Just split them up into multiple
refex
-es on the same case, but with different error statements?
That, or read the lex.slice()
in the error callback and and emit different error accordingly. Might have to do some manual parsing there, but that should be fine in error path.
I don't really agree on the "but that should be fine in error path", because logos has already determined that we arrived at this error path. You're essentially asking users of the library to redo the work that the library just did. You should be able to get some information out from the Lexer
of why you arrived in this error callback. Maybe some index of which atomic group failed for instance (and at what index in the source)?
I don't really agree on the "but that should be fine in error path", because logos has already determined that we arrived at this error path.
Let me rephrase that: it's fine to sacrifice error path performance for happy path performance, because error path is by definition rare.
You should be able to get some information out from the Lexer of why you arrived in this error callback.
Except Lexer has, by design, absolutely no context of why it's doing anything it's doing. All it knows is at what index it started lexing a token, and at what index it currently is. Everything else is just munching through CPU instructions compiled from a state machine graph compiled from token definitions.
The options are:
- Track extra information at runtime, which means sacrificing happy path performance for error path performance, which is almost certainly the wrong approach.

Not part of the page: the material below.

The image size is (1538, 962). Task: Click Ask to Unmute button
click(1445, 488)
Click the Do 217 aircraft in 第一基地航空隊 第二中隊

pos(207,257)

- Inject some extra context into the callback statically at compile time (index of the atomic group would be possible), which is better, but it means that every callback has to accept two parameters now (LLVM will optimize it away if it's not used, but it might be awkward on the API).
- One match expression:
match lex.slice().bytes().next_back() { Some(b".") => Error::JunkAfterPeriod, Some(b"e" | b"E") => Error::JunkAfterExponent, _ => Error::default(), }